The G-20's response to Europe's debt crisis "sorely lacks detail," according to Karen Ward, HSBC's global senior economist, adding that little has changed since European leaders forged a general plan to stem the crisis late last week.
Additionally, Greece's beleaguered Prime Minister George Papandreou faces a confidence vote on Friday after his plans to hold a national referendum on the country's much needed bailout ignited fury across the globe, and quashed credibility in his government.
The U.S. economy -- the world's biggest -- has also come into focus this week along with a slew of headlines from Europe. The economy added 80,000 jobs last month, pushing the unemployment rate down to 9%, according to a closely-watched report from the Labor Department. Economists had expected the economy to add 95,000 jobs,while the unemployment rate held steady at 9.1%. The private sector added 104,000 jobs, while the government shed 24,000.
There were also significant upward revisions to September's report. Indeed, according to a calculation by economists at BTIG, a global trading firm, the increase for prior months effectively pushes October's increase to 102,000, which is well above the consensus forecast.

#### [REQUIREMENTS]
Answer these from the passage on Europe's debt crisis and U.S. jobs:
(a) Who said the G-20's response "sorely lacks detail"?
(b) On what day does Greece's prime minister face a confidence vote?
(c) How many jobs did the private sector add last month?

#### [COLLECTED DATA]
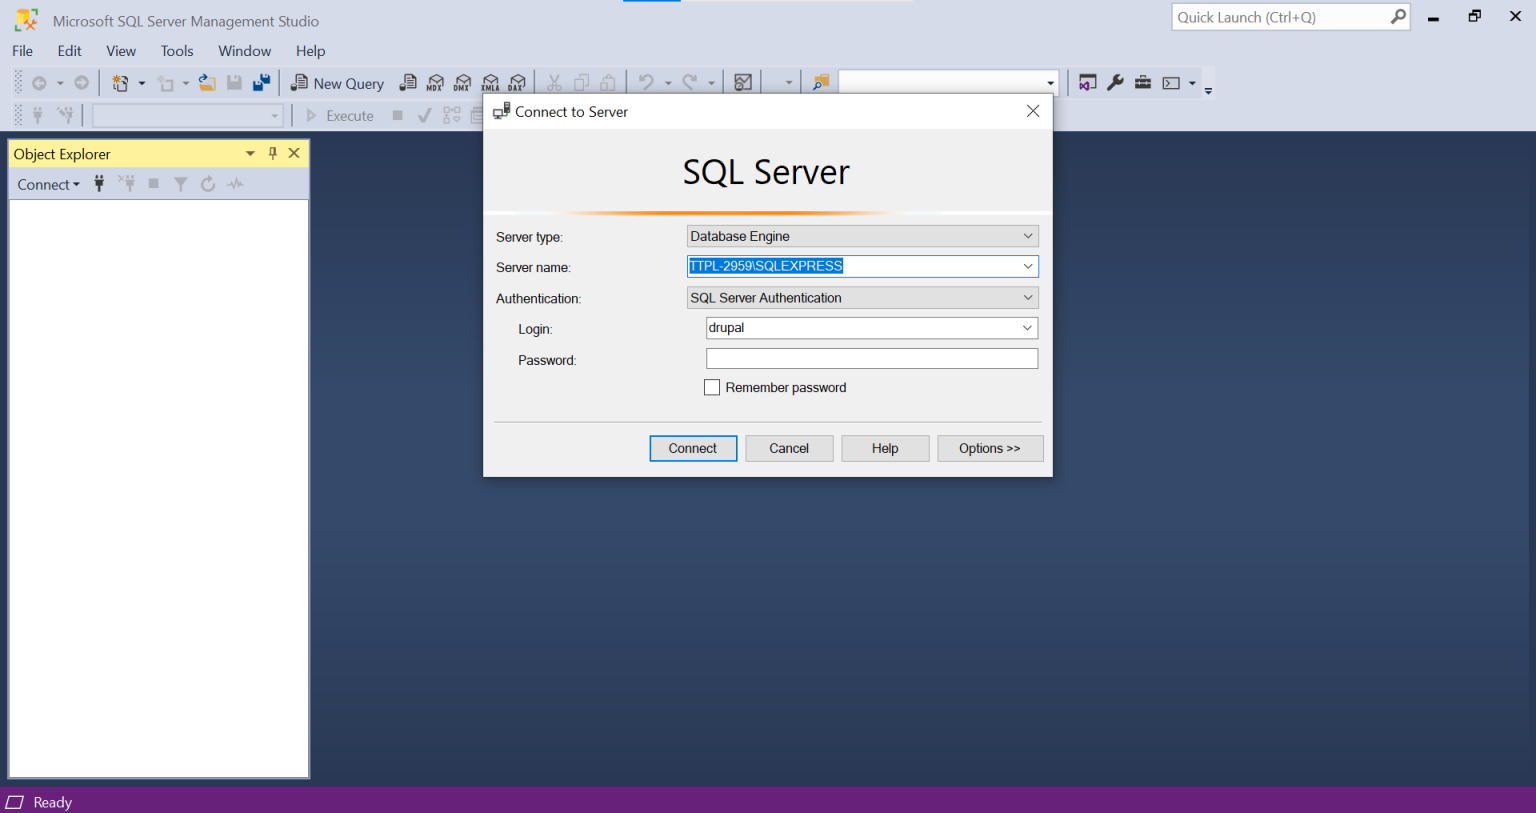This screenshot has width=1536, height=813.
Task: Open a new XMLA query window
Action: point(490,83)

#### [FINAL RESULT]
(a) Karen Ward, HSBC's global senior economist
(b) Friday
(c) 104,000